[Passage shown]:
********

Hacking at the Voynich manuscript - Side notes
102 Tabulating the most popular lexemes in prose text and labels

Last edited on 2025-05-04 16:42:32 by stolfi

INTRODUCTION

  Here we tabulate the most popular lexemes in the prose text and labels, 
  globally and by section.

SETTING UP THE ENVIRONMENT

  Links:

    ln -s ../tr-stats/dat
    ln -s ../tr-stats/tex
    ln -s ../../../voynich/work 

    ln -s work/capitalize-ligatures
    ln -s work/compute-cum-freqs
    ln -s work/update-paper-include
    
  This note uses the "bash" shell.

TABULATING THE MOST POPULAR LEXEMES

  Make sure that every sample has at least a trivial tex-encoding function:
  
    export ftri="reencode-words-trivial"
    export ftex="reencode-words-for-tex"
    for smpdir in dat/????/??? ; do
      filter="${smpdir}/${ftex}"
      if [[ ! -x ${filter} ]]; then
        echo "linking ${filter} -> work/${ftri}" 1>&2
        ( cd $smpdir && ln -s work/${ftri} ${ftex} )
      fi
    done

  Formatted lists of most popular lexemes, for TeX report:
  
    sampsizes=( \
      voyn/prs:80 \
      voyn/prs:60 \
      voyn/prs:40 \
      voyn/prs:24 \
      voyn/prs:16 \
      \
      voyn/lab:40 \
      voyn/lab:24 \
      voyn/lab:16 \
      \
      engl/wow:60 \
      engl/cul:60 \
      engl/twp:60 \
      latn/ptt:60 \
      latn/nwt:60 \
      latn/ock:60 \
      grek/nwt:60 \
      span/qvi:60 \
      ital/psp:60 \
      fran/tal:60 \
      port/csm:60 \
      germ/sim:60 \
      russ/pic:60 \
      russ/ptt:60 \
      arab/quf:60 \
      arab/quv:60 \
      arab/qud:60 \
      arab/qph:60 \
      arab/qcs:60 \
      hebr/tav:60 \
      hebr/tad:60 \
      geez/gok:60 \
      viet/ptt:60 \
      viet/nwt:60 \
      chin/ptt:60 \
      chin/ptn:60 \
      chin/red:60 \
      chin/voa:60 \
      chip/voa:60 \
      tibe/vim:60 \
      tibe/ccv:60 \
      tibe/pmi:60 \
      chrc/red:60 \
      enrc/wow:60 \
      envt/wow:60 \
      envg/wow:60 \
      \
      voyp/grs:40 \
      voyp/grm:40 \
      viep/grs:40 \
      viep/mky:40 \
      \
      engl/cpn:40 \
      engl/wnm:40 \
      \
      voyn/ini:40 \
      voyn/mid:40 \
      voyn/fin:40 \
    )

********

[Given material]:
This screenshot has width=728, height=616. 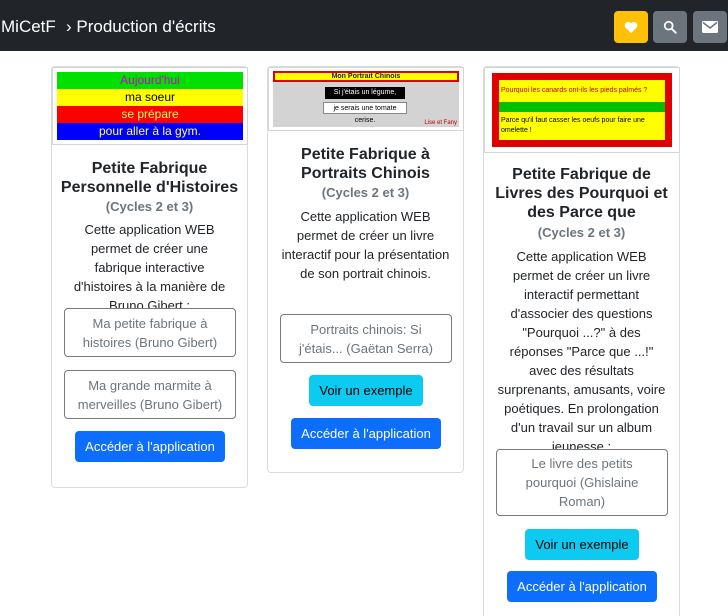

********

[Exercise instructions]:
a - Answer these questions about the note on tabulating Voynich lexemes, one answer per line, marked as the questions are:
(i) Which shell does the note say it uses?
(ii) What value is assigned to "ftri"?
(iii) On what date was the note last edited?
b - Write the next part of the note on tabulating Voynich lexemes, beginning right after its last line.

[Answers per task]:
a -
(i) The "bash" shell.
(ii) "reencode-words-trivial"
(iii) 2025-05-04

b -
  Formatted "N top" lexeme lists for TeX report:
  
    for sn in ${sampsizes[@]} ; do
      sna=( ${sn/:/ } );
      sample="${sna[0]}"; nlexemes="${sna[1]}";
      tfile="${sample}/tot.1/top-${nlexemes}-words.tex"
      echo "sample = ${sample}  nlexemes = ${nlexemes}  tex file = ${tfile}" 1>&2
      ./get_top_words_per_section.sh ${nlexemes} ${sample}/tot.1 \
        | gawk '/./{ print $1, $2, $5; }' \
        | dat/${sample}/reencode-words-for-tex -v field=3 \
        | ./tex_format_word_freqs_by_section.gawk \
            -v ncols=4 \
            -v showCounts=1 -v showFreqs=1 \
        > dat/${tfile}
      cat dat/${tfile}
      update_paper_include.sh dat/${tfile} tex/${tfile}
    done
    
  Formatted "24 bottom" and "40 bottom" lexeme lists for TeX report:
  
    for nlexemes in 24 40 ; do
      for sn in ${sampsizes[@]} ; do
        sna=( ${sn/:/ } )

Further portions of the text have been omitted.